In [1]:
import os
from dotenv import load_dotenv

load_dotenv()

api_key = os.getenv("PINECONE_API_KEY")

In [2]:
from langchain_community.retrievers import PineconeHybridSearchRetriever

In [3]:
from pinecone import Pinecone, ServerlessSpec

index_name = "hybrid-search-langchain-pinecone"

### initialize Pinecone client
pc = Pinecone(api_key=api_key)

### Create the index
if index_name not in pc.list_indexes():
    pc.create_index(
        name=index_name,
        dimension=384, ### Dimension of dense vector ### Because we will use Hugging Face embeddings 
                        ### Which by default converts any text to a 384-dimensional vector
        metric="dotproduct", ### Sparse values supported only for dotproduct
        spec=ServerlessSpec(
            cloud="aws",
            region="us-east-1",
        ),
    )

In [5]:
index = pc.Index(index_name)
index.describe_index_stats()

{'dimension': 384,
 'index_fullness': 0.0,
 'metric': 'dotproduct',
 'namespaces': {},
 'total_vector_count': 0,
 'vector_type': 'dense'}

In [None]:
### Vector embeddings 
from langchain_huggingface import HuggingFaceEmbeddings

os.environ['HF_TOKEN'] = os.getenv('HF_TOKEN')

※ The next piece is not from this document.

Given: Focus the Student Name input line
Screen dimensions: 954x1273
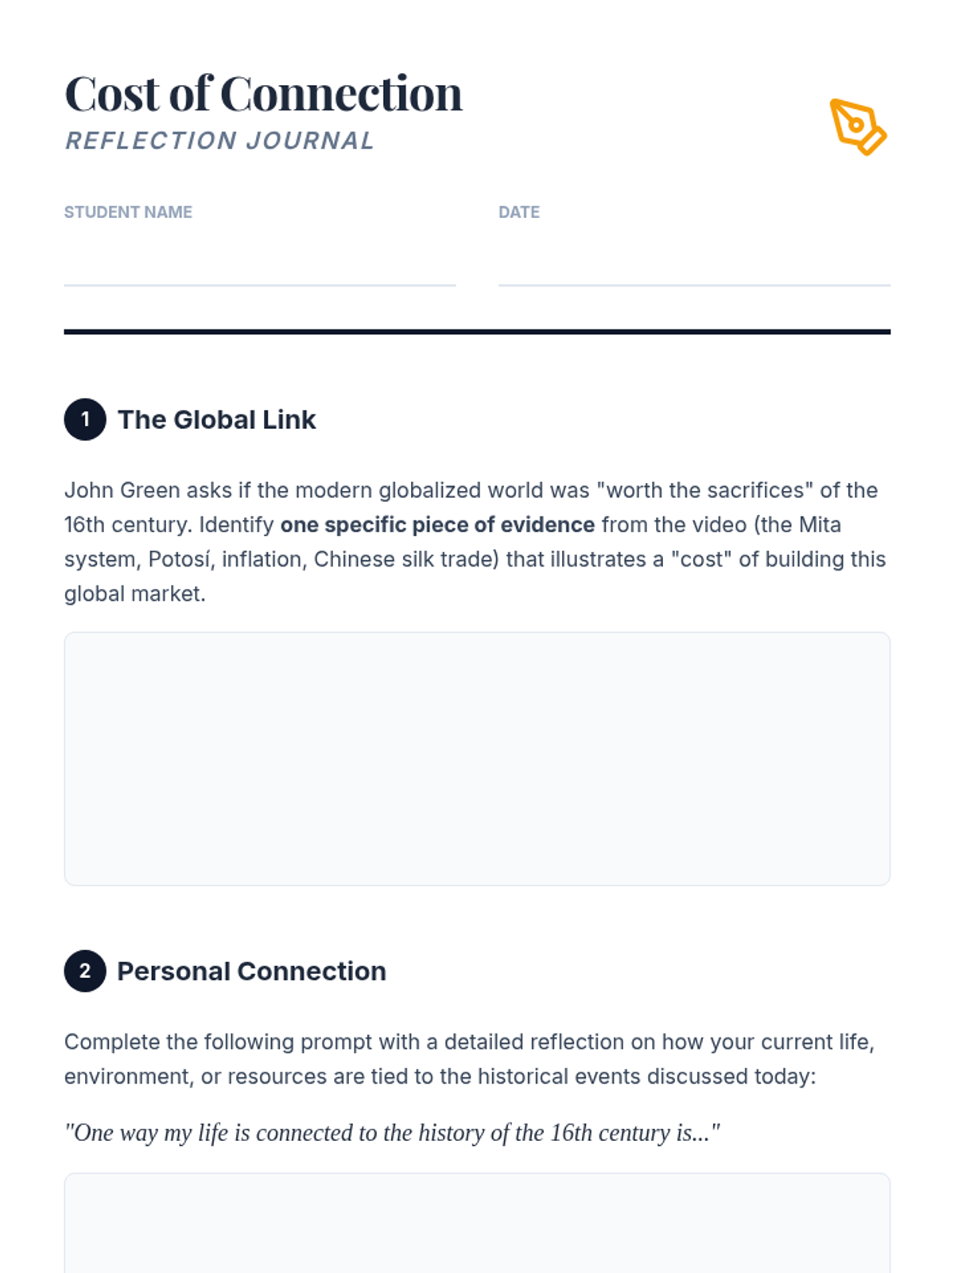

embeddings = HuggingFaceEmbeddings(model_name="all-MiniLM-L6-v2")
embeddings

HuggingFaceEmbeddings(model_name='all-MiniLM-L6-v2', cache_folder=None, model_kwargs={}, encode_kwargs={}, multi_process=False, show_progress=False)

In [10]:
### Sparse matrix

from pinecone_text.sparse import BM25Encoder ### Uses TF-IDF to encode text into sparse vectors

bm25_encoder = BM25Encoder().default()
bm25_encoder

<pinecone_text.sparse.bm25_encoder.BM25Encoder at 0x27efd4dbd90>

In [11]:
sentences = [
    "In 2023, I visited Paris",
    "In 2022, I visited New York",
    "In 2021, I visited London",
]

### tfidf values on these sentence
bm25_encoder.fit(sentences) 

### Store the values to a json file
bm25_encoder.dump("bm25_encoder.json")

### Load the values from a json file
bm25_encoder = BM25Encoder().load("bm25_encoder.json")

100%|██████████| 3/3 [00:00<00:00, 53.98it/s]


In [12]:
#### Create the retriever
retriever = PineconeHybridSearchRetriever(embeddings=embeddings,
                                         sparse_encoder=bm25_encoder,
                                         index=index,
                                        )

In [13]:
retriever

PineconeHybridSearchRetriever(embeddings=HuggingFaceEmbeddings(model_name='all-MiniLM-L6-v2', cache_folder=None, model_kwargs={}, encode_kwargs={}, multi_process=False, show_progress=False), sparse_encoder=<pinecone_text.sparse.bm25_encoder.BM25Encoder object at 0x0000027EFDB03490>, index=<pinecone.db_data.index.Index object at 0x0000027ED553B520>)

In [14]:
retriever.add_texts(sentences)

100%|██████████| 1/1 [00:01<00:00,  1.89s/it]


In [15]:
retriever.invoke("Which city did I visit in 2023?")

[Document(metadata={'score': 0.480033755}, page_content='In 2023, I visited Paris'),
 Document(metadata={'score': 0.363877326}, page_content='In 2022, I visited New York'),
 Document(metadata={'score': 0.350818694}, page_content='In 2021, I visited London')]

In [16]:
retriever.invoke("which city I visited 1st")

[Document(metadata={'score': 0.266758025}, page_content='In 2021, I visited London'),
 Document(metadata={'score': 0.22342664}, page_content='In 2023, I visited Paris'),
 Document(metadata={'score': 0.220567271}, page_content='In 2022, I visited New York')]